CA has introduced a new, configurable set of CSRF strategies for Clarity 13.2. The allowed configurations are:
• none - no CSRF token is generated nor is any request validated. This is the default setting for on-premise installations. Recommended if Clarity is behind your corporate firewall. Upgrading customers will have this setting automatically.
• request - This implements the same strategy used in Clarity 13.1. This strategy generates a new token for each request and validates against a limited size cache in the user session. Due to the possibility of cache exhaustion, this strategy can lead to false-positive validation errors, especially for users who work with multiple tabs open in Clarity.
• session - a single token is generated for the user session and that is used for validation. This is the recommended strategy for on-demand SaaS and hosted installations; and for on-premise customer installations where Clarity is outside the corporate firewall.
Configuration is done by manually setting an attribute of the applicationServer element in the properties.xml file:
1. Stop the app and bg services on your application server
2. Open the properties.xml file for editing
3. Use this sample as an example of where to edit the setting:
<applicationServer vendor="tomcat" useLdap="false" home="c:\ca\tomcats\apache-tomcat-7.0.26" adminPassword="secret" externalUrl="" tokenCacheStrategy="session">
<applicationServerInstance id="app" .../>
<applicationServerInstance id="nsa" .../>
4. Restart the app and bg services
5. Synchronize the properties.xml file changes across all applications servers if Clarity is running in a clustered environment
Upgrading To Clarity 13.2: The tokenCacheStrategy setting is automatically set to none. No further action is required.
Clarity PPM 12.1.3:
1. Check the app-niku.log
2. Look for the message 'The request could not be completed due to a conflict with the current state of the resource'. The message will also specify the action id for which the security check has failed.

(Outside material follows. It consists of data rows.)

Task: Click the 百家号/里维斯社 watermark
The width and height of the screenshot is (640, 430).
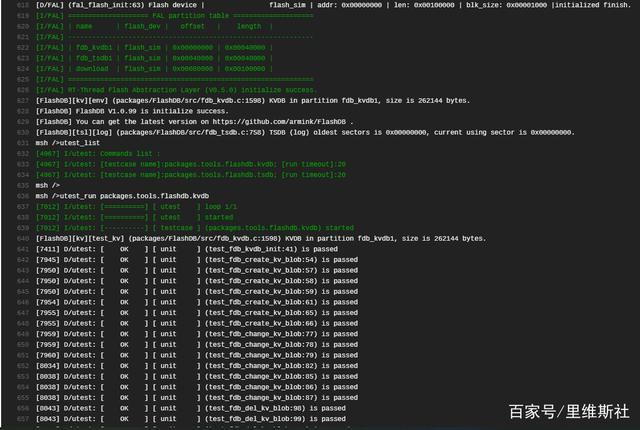Action: [569, 411]
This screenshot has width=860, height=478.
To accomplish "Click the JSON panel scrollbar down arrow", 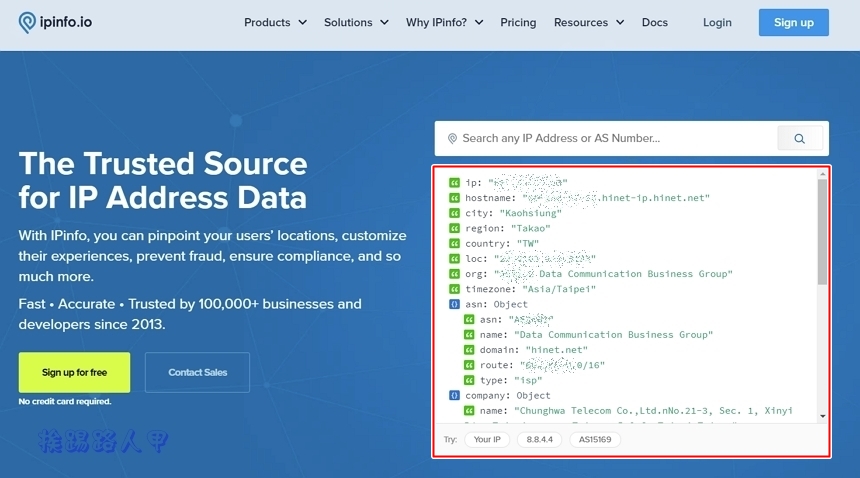I will (x=823, y=415).
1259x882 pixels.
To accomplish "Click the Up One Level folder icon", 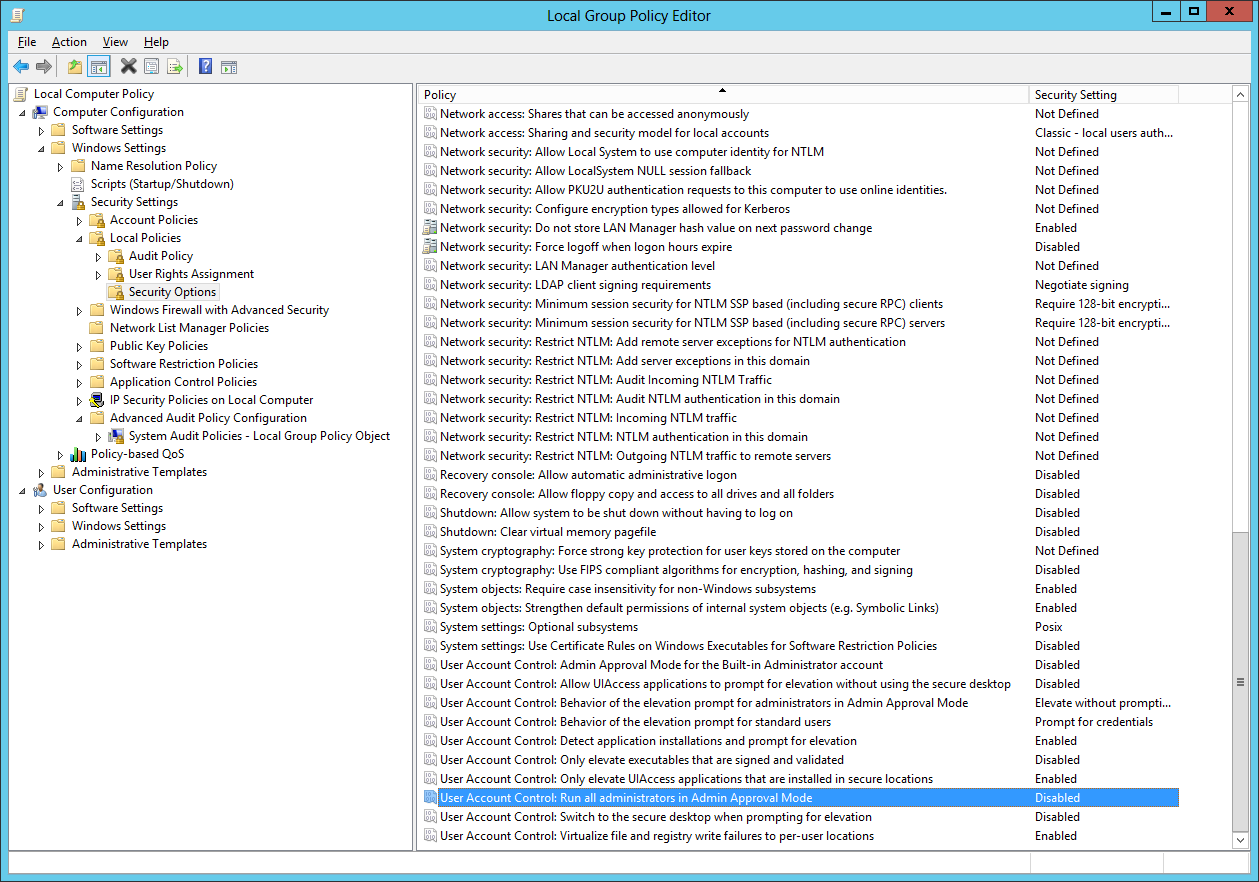I will pyautogui.click(x=74, y=67).
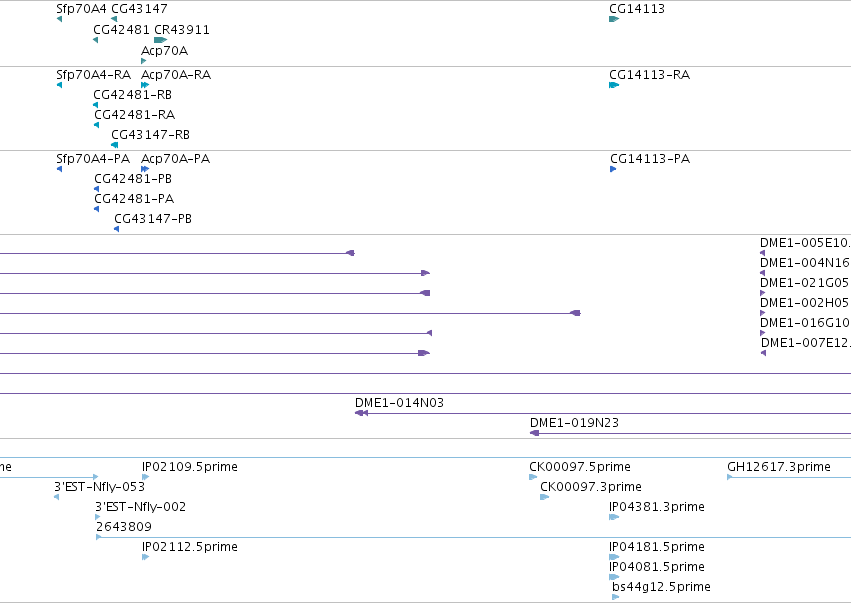
Task: Select the 2643809 feature line
Action: click(473, 537)
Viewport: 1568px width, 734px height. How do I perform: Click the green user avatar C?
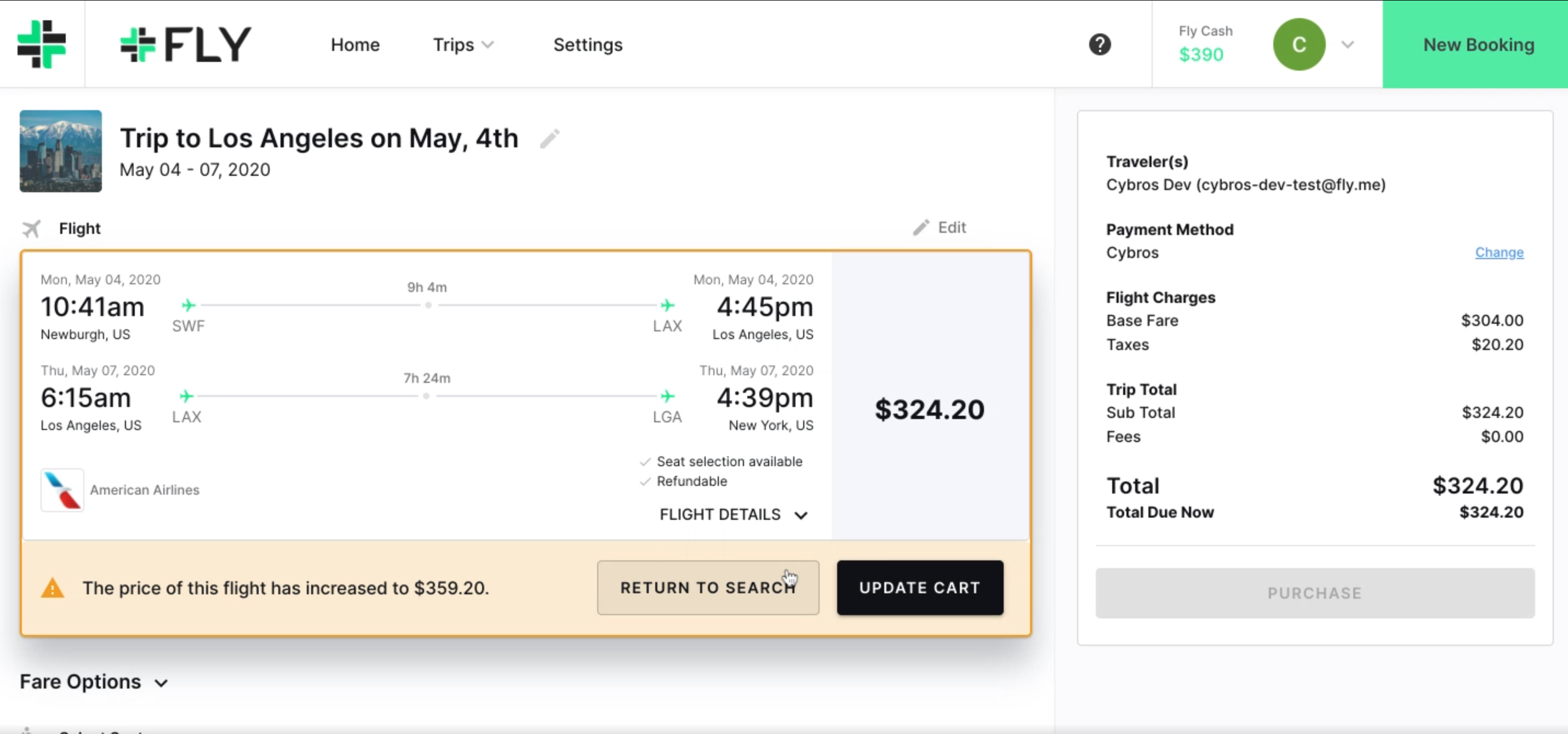point(1298,44)
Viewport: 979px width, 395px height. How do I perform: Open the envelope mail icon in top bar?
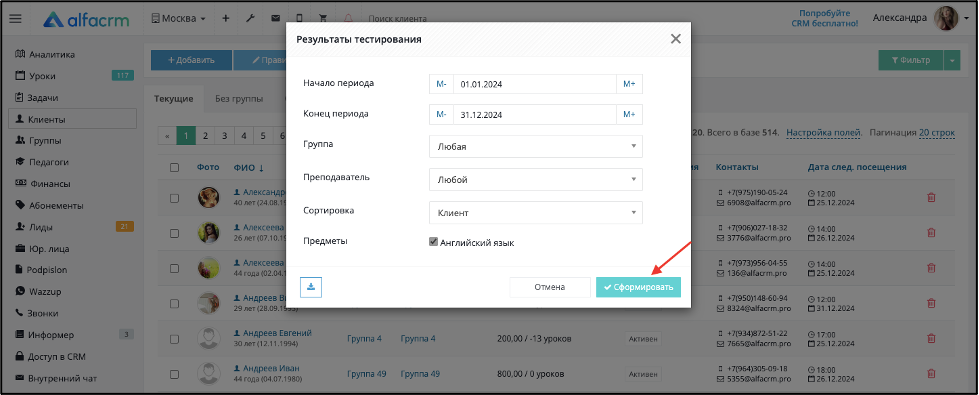tap(275, 19)
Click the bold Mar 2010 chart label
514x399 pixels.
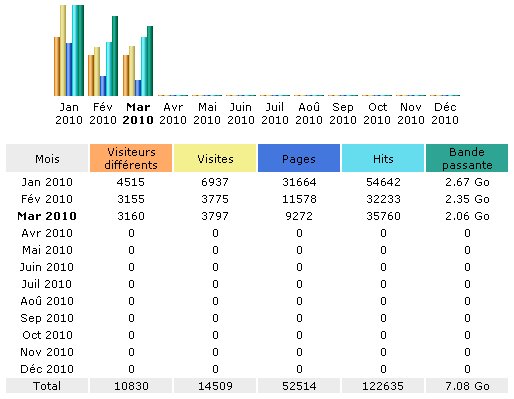(138, 113)
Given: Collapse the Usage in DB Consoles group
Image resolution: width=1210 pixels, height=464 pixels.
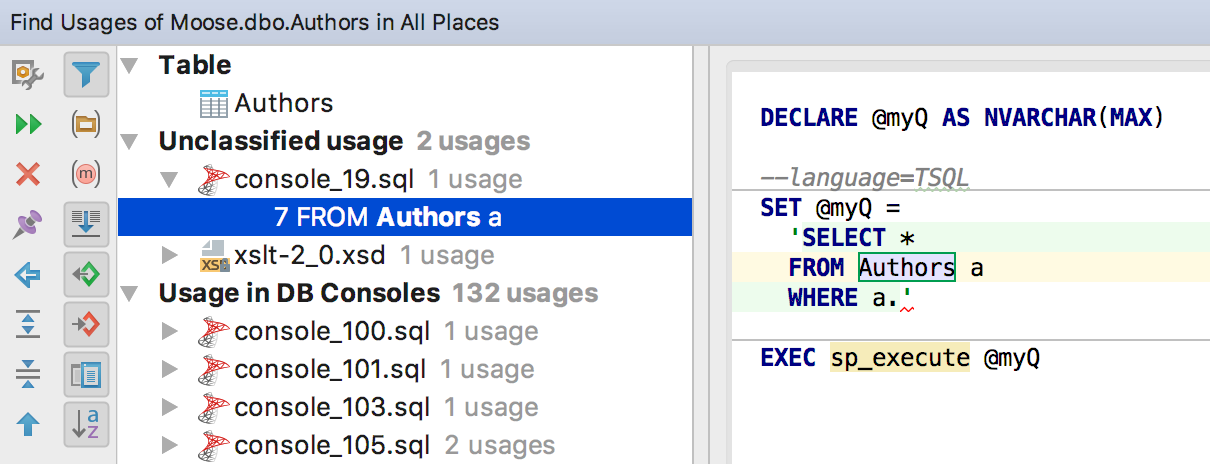Looking at the screenshot, I should click(128, 294).
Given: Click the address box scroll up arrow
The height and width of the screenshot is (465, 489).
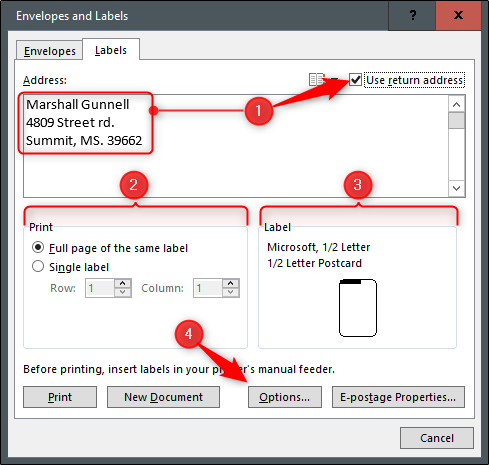Looking at the screenshot, I should (x=456, y=105).
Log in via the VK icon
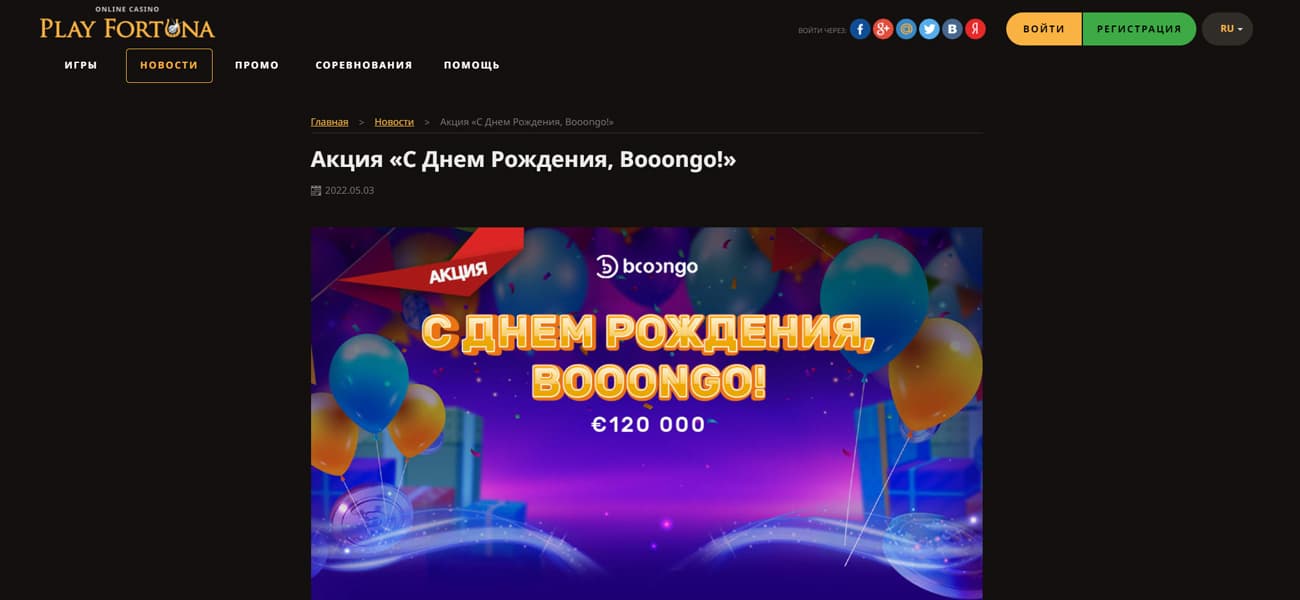1300x600 pixels. point(953,29)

ERROR 2013-03-08 11:38:24,560 [http-80-7] web.WebActionController (admin: 5016871__4AEAF7D8-F49A-4FA1-863B-2E97ADC3BDC9:npt.myDashboardsFilter) com.niku.union.web.WebException: The request could not be completed due to a conflict with the current state of the resource
From the example log, the action that caused the issue is npt.myDashboardsFilter.
If the message 'The request could not be completed due to a conflict with the current state of the resource' is not found in the log, contact CA Support. This may be an application error and not a CSRF error.
3. Locate the CMN_OPTION_EXEMPTED_ACTION_VALUES.xml file delivered as part of the 12.1.3 patch. Continue to Step 4 below, in the section for 12.1.3, 13.0, 13.1 Versions
Clarity PPM 13.0 and 13.1:
1. The CSRF Security Violation error page in the application contains the Request ID of the failing action.
2. If the error page is no longer available for your reference, follow Steps 1 and 2 in the Clarity PPM 12.1.3 section, checking the app-ca.log.
3. Contact CA Support and ask for the CMN_OPTION_EXEMPTED_ACTION_VALUES.xml file
12.1.3, 13.0, 13.1 Versions:
4. Copy the file CMN_OPTION_EXEMPTED_ACTION_VALUES.xml from TEC567263.zip file to the following location:
5. Open the CMN_OPTION_EXEMPTED_ACTION_VALUES.xml for editing
6. Look for the variable actions_list (comma separated)
ORACLE: actions_list varchar(2000) := 'Enter actions here';
MSSQL: SET @actions_list = 'Enter actions here'
7. In actions_list variable, add the Request ID for the action(s) that caused the exception. If there is more than one action, separate the IDs by commas. Please ensure that there are no spaces. If there is only one action, then do not add comma. Save the file.
8. Execute the dbpatch command to apply the changes:
$CLARITY_HOME\bin>dbpatch -install -file $CLARITY_HOME\database\schema\
9. Ask the end user to clear their browser caches. They should not see an exception for the same action.